English language schools are not ranked like universities; however the Institute participated in an annual survey conducted by i-graduate International Insight with input from over 15,000 students and 60 language schools across Australia.

==Programs==

===English language courses===

Intensive regular English courses are offered in five-week sessions from January to December annually. ICTE has an average yearly enrollment of over 4400 students from more than 50 countries and regions across Asia, Europe, the Pacific, Latin America, and the Middle East. Additionally, ICTE is engaged in creating, producing, and administering customized General English and English for Specific Purposes (ESP) programs for groups of students and professionals.

===Continuing education===

Programs include customised technical, academic or vocational programs, corporate training and professional development, and educational tours.

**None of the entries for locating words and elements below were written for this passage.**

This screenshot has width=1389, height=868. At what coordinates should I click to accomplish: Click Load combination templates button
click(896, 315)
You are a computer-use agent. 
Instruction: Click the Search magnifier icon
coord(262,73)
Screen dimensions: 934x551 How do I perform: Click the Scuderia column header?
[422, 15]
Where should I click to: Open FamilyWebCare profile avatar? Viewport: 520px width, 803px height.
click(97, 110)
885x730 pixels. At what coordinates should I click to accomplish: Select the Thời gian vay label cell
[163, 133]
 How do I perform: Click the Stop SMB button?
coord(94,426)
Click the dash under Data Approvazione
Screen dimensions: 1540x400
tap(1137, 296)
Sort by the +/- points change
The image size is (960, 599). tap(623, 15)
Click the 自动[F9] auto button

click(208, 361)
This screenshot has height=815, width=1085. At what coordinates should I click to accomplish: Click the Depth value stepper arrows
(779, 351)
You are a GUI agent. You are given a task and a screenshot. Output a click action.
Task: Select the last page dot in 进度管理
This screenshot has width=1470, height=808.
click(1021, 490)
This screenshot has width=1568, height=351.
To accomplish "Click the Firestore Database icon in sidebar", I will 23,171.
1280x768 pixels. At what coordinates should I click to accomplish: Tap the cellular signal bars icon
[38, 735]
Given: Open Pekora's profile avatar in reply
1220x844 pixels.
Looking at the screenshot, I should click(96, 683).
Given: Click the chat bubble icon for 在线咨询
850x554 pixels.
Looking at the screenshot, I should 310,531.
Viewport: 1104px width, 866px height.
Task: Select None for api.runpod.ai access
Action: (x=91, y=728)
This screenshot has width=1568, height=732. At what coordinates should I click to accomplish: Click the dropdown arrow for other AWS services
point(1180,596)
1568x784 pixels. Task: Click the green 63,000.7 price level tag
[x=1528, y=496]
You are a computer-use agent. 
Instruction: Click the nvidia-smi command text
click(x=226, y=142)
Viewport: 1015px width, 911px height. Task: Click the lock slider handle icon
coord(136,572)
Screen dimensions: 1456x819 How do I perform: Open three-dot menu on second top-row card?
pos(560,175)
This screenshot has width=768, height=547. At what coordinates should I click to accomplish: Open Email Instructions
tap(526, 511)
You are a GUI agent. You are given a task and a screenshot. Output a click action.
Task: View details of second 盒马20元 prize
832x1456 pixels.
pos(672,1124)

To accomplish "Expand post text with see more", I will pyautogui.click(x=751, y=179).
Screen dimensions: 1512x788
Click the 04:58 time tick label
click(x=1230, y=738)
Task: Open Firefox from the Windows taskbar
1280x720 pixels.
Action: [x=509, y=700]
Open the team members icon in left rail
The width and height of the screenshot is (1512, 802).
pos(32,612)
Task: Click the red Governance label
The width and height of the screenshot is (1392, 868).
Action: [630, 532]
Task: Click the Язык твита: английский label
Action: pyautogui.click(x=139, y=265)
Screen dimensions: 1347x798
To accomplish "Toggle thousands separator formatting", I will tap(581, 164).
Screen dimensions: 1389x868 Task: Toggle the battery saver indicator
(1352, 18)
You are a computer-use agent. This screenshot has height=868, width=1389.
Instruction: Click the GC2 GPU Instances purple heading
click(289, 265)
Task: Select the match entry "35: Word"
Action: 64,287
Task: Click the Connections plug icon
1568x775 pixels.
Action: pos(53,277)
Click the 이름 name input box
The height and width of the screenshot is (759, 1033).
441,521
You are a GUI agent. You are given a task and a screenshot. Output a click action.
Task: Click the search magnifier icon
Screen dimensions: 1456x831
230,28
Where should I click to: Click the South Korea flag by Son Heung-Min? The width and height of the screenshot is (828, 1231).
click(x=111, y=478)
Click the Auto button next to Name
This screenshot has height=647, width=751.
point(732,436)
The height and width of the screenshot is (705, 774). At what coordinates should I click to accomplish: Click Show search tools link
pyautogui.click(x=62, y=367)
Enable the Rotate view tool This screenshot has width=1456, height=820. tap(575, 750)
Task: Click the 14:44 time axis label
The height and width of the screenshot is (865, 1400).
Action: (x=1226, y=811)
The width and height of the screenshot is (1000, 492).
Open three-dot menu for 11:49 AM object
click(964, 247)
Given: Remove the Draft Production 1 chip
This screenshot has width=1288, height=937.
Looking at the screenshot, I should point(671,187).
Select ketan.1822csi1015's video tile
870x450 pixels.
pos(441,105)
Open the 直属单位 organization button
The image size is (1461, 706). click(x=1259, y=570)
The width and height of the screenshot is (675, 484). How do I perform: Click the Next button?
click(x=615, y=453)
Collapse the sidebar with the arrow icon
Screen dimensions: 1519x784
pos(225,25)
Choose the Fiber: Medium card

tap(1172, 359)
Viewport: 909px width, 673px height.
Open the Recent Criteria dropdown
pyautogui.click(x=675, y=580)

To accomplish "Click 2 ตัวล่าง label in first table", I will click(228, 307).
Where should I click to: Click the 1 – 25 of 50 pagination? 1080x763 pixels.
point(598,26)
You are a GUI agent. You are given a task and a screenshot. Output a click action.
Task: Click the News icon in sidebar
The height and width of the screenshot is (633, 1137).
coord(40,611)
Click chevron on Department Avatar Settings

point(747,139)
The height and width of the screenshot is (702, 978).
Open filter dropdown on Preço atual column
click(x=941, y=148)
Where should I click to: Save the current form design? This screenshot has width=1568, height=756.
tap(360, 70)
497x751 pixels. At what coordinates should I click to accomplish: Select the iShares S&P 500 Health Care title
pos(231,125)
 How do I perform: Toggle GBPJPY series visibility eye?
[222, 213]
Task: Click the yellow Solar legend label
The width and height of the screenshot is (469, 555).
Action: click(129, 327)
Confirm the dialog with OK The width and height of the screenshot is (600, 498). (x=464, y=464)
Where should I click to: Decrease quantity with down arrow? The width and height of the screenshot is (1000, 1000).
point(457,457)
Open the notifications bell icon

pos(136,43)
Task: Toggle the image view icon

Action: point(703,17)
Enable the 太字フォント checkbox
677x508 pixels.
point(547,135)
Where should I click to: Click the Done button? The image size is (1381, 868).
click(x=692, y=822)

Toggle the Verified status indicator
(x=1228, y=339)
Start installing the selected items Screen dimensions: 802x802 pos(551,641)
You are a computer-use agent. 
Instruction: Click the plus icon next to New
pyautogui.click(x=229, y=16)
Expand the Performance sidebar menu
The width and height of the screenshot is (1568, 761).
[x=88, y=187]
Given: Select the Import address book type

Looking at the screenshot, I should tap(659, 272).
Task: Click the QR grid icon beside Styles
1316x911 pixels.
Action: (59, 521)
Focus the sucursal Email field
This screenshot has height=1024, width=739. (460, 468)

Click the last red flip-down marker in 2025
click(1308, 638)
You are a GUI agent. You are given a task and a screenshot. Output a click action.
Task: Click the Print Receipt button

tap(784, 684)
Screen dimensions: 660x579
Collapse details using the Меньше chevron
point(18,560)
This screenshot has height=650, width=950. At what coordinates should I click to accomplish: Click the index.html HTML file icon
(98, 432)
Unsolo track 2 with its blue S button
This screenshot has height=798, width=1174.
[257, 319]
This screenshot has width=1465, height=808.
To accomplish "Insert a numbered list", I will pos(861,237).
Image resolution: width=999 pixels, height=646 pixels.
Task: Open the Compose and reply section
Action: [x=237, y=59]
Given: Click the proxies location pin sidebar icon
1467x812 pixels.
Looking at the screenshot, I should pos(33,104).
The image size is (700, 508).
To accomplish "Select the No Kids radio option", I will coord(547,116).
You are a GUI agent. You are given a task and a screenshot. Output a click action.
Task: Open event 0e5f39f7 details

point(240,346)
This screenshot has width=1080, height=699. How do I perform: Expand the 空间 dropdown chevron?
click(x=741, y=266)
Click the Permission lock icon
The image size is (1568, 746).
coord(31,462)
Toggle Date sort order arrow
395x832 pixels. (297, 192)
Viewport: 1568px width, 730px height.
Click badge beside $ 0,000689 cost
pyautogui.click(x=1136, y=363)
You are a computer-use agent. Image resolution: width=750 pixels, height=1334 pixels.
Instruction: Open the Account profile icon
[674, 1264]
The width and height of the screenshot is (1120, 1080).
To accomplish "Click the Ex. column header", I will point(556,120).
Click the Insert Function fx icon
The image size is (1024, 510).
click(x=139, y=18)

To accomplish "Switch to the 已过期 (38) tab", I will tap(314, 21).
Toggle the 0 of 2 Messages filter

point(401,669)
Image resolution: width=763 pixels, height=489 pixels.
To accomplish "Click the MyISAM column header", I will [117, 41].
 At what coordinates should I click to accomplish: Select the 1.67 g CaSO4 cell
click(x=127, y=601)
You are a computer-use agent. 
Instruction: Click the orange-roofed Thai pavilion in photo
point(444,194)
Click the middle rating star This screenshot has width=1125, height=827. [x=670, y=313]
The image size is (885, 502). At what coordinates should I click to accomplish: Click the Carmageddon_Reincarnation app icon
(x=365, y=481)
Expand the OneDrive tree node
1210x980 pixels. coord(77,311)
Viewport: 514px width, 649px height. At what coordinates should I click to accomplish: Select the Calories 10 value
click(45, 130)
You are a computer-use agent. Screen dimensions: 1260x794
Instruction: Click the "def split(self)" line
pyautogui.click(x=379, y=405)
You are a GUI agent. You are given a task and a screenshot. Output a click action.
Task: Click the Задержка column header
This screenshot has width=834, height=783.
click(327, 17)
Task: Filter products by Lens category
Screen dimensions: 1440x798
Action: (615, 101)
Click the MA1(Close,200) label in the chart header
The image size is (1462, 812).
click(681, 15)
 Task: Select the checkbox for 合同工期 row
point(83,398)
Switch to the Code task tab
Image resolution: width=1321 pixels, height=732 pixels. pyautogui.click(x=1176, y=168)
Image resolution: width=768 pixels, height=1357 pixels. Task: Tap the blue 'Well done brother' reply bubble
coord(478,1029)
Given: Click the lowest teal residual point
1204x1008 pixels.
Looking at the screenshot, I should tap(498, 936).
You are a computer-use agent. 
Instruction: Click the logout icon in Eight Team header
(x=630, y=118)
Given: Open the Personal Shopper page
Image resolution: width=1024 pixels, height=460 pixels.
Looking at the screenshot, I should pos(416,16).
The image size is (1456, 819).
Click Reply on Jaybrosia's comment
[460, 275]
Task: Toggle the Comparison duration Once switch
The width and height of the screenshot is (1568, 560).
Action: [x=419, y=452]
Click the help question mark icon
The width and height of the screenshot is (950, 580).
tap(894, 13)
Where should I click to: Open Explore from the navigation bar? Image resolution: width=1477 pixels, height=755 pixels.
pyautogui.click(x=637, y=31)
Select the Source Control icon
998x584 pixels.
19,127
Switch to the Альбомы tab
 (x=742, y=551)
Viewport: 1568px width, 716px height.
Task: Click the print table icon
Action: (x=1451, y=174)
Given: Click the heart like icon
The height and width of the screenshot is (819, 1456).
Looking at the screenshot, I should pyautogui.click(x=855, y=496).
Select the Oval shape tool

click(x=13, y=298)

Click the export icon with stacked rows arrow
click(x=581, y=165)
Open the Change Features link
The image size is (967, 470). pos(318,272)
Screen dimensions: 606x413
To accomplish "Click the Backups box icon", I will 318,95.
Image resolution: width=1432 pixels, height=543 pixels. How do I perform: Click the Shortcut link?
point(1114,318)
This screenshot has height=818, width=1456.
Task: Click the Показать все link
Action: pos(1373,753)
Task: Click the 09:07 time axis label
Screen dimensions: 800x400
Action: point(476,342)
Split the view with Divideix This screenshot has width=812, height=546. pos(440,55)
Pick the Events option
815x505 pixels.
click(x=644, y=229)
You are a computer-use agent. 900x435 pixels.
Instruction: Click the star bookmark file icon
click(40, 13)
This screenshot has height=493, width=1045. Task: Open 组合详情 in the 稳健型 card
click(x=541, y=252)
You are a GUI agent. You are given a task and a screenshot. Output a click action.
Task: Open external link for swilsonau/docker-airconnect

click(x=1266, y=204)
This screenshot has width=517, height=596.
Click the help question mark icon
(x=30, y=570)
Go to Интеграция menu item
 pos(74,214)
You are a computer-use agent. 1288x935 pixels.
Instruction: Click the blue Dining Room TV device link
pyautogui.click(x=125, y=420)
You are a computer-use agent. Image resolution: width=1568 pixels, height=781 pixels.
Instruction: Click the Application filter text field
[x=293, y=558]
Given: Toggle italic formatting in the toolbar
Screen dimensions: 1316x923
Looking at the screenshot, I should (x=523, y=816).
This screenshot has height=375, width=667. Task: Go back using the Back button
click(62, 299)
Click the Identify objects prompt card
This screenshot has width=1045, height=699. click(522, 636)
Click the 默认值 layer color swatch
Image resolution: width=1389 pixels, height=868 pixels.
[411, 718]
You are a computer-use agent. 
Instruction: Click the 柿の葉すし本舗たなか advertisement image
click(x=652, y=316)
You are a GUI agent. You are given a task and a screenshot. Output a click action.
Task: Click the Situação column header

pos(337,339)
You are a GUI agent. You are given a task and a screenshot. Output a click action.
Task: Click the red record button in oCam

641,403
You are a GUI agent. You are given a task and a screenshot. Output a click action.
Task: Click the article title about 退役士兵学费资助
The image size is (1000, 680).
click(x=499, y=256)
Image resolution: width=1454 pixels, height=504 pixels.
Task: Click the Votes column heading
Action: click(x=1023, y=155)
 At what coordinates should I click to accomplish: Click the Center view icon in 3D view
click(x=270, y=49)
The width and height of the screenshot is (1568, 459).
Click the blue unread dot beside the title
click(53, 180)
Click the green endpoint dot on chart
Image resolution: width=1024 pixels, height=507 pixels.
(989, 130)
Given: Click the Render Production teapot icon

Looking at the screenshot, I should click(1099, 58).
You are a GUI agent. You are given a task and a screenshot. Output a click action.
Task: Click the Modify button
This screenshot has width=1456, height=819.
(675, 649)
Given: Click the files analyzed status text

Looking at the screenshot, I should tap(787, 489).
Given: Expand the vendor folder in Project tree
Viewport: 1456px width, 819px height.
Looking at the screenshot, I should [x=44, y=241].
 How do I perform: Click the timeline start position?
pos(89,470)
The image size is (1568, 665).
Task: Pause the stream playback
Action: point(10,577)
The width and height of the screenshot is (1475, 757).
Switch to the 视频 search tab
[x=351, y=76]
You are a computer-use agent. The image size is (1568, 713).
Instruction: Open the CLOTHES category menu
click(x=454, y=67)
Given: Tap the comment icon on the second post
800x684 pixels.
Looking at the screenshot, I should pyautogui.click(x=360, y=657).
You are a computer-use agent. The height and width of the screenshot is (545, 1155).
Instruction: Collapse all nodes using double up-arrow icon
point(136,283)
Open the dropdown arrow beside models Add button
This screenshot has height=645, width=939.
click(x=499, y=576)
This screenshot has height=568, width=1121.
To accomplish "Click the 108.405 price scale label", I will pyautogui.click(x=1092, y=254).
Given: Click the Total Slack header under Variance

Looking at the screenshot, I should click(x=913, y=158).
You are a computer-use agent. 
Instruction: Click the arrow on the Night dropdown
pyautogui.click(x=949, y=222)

===Teacher training and professional development===

The Institute offers pre-service certificate programs, in-service professional development programs, language teaching management and leadership training as well as school governance and administration programs. Programs include:

- English language proficiency and methodology training, English for Specific Purposes: TESOL, testing and bench marking
- Curriculum and program analysis and development
- Organisational and academic leadership, including the International Diploma in Language Teaching Management (IDLTM), management and governance
- Content and Language Integrated Learning (CLIL)
- The Cambridge Certificate in Teaching English to Speakers of Other Languages (CELTA)
- Consultancy and capacity development services
- Delivery of Cambridge CELT-P and CELT-S online teacher training programs

ICTE teacher training program partners include international governments, boards of education, TESOL professional associations, universities, and primary and secondary schools in Chile, China, Ecuador, Germany, Hong Kong, Indonesia, Japan, Macau, Mexico, Oman, South Korea, Spain, Thailand and Vietnam.

=== Testing services ===

ICTE was Brisbane’s first International English Language Testing System (IELTS) test centre. Each year, the Institute administers thousands of IELTS tests, Occupational English Test (OET), Pearson Test of English (PTE) Academic, and Cambridge Teaching Knowledge Tests to candidates across South-East Queensland for academic pathway, immigration and professional purposes.

=== Customised programs ===
The Institute works collaboratively with program sponsors (partners) and education representatives to design and deliver customised programs in any location and in a wide range of discipline areas, with or without English language training. Customised program partners include Ministries of Education in Indonesia, Vietnam, Macau, Chile, and Saudi Arabia, and universities and government agencies across Asia, Europe, and Latin America.

==History==

ICTE started in 1981 as a small, one-class English language training centre within the Institute of Modern Languages (Queensland) at The University of Queensland under a grant from the Australian Government's Australia-Japan Foundation. Several divisions at the university subsequently combined and were given the Institute's current name in 1996.

ICTE has expanded over time to include:

- The first IELTS test centre in Brisbane (1989)
- Bridging English for students offered a place at UQ (2008)
- UQ International Development division (2016), formerly a division of UniQuest, the university's main commercialisation company.

The Institute has grown an international network of over 165 partner organisations and 100 education representatives.

==Architecture and campus==
The Institute is housed in the purpose-built Sir Llew Edwards Building, a $42 million edifice which involved three years of planning, design and construction and was completed in 2008.

The Institute is located at the St Lucia campus of The University of Queensland.